The Biddeford-based company, which makes edible seaweed products, said today that it made a major investment in state-of-the-art drying machinery. Ocean's Balance has also established a new entity called Seaweed Farmer Services, which will dry and mill farmed kelp on an industrial scale.

Applications for the resulting flakes and powders could be employed by pet food manufacturers, cosmetic and nutraceutical companies, and packaged food companies, according to a news release.

Financed by Coastal Enterprises Inc. and Ocean’s Balance, the dehydrator was built in South Africa and is due to arrive in Maine at the beginning of May in time for the sugar kelp harvest.

The price of the machine and name of the manufacturer were not disclosed.

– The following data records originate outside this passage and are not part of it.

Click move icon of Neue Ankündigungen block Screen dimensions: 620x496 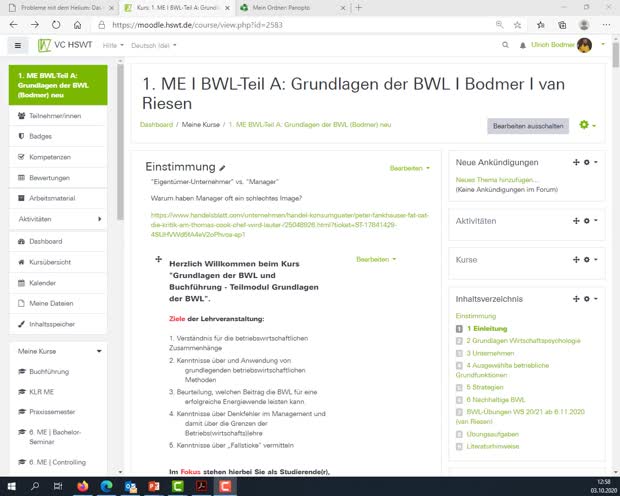[576, 162]
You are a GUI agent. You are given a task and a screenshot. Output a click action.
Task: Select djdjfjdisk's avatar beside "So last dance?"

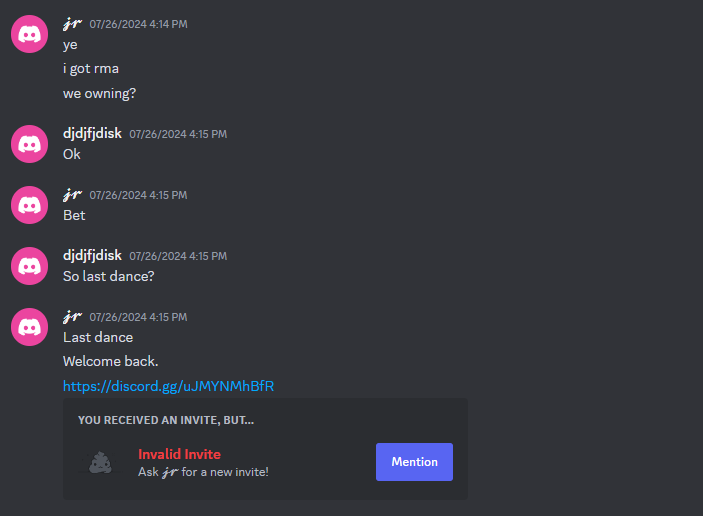pyautogui.click(x=30, y=266)
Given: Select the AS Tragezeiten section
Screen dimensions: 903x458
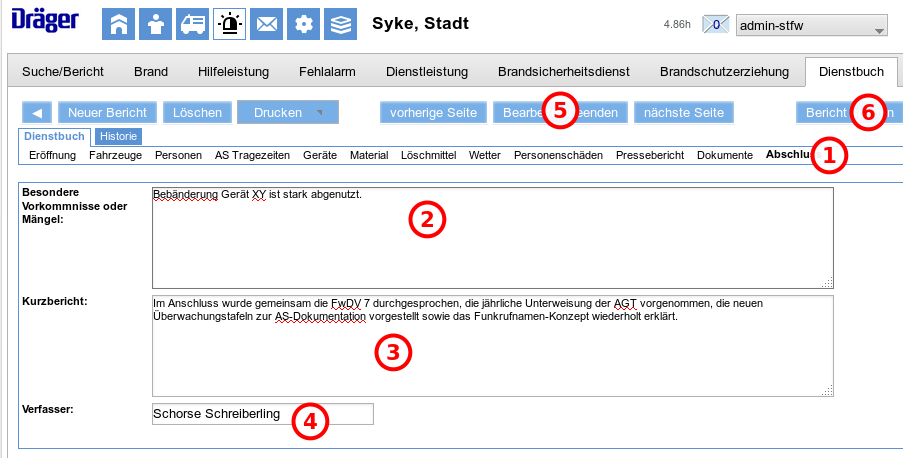Looking at the screenshot, I should (x=251, y=156).
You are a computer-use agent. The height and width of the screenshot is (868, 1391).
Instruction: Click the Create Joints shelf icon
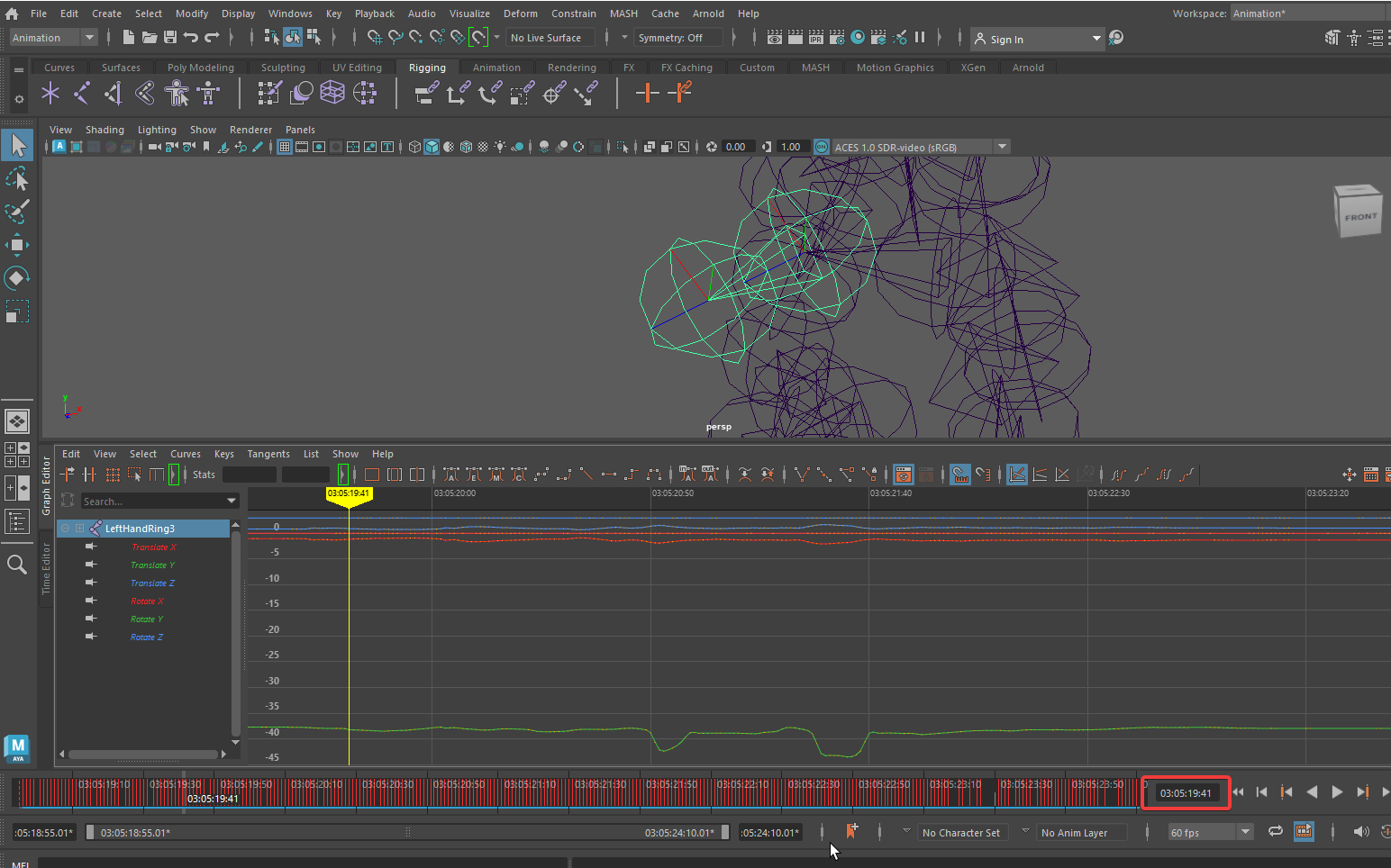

“Demand for Maine-grown seaweed has grown exponentially over the last decade, yet there is a serious bottleneck when it comes to processing this heavy, wet material,” Ocean’s Balance CEO Mitch Lench said in the release. 

Maine’s seaweed industry has been handicapped by a lack of industrial-scale drying capacity, he added.

Hugh Cowperthwaite, CEI’s senior program director for fisheries and aquaculture, said the dryer will significantly advance Maine’s capacity to process and handle more seaweed biomass. 

According to the Maine Aquaculture Association, 1 million pounds of farmed kelp was grown in Maine in 2022 by roughly 36 farmers. Most of the state’s farmed seaweed was frozen. But because kelp is 90% water, the processing, storage and shipping of frozen kelp is considered carbon intensive, and the industry has been exploring ways to dry on an industrial scale. 

Lench said increased drying capacity could provide Maine’s seaweed industry with an environmentally sustainable advantage and position the industry to become a major economic driver for the state. 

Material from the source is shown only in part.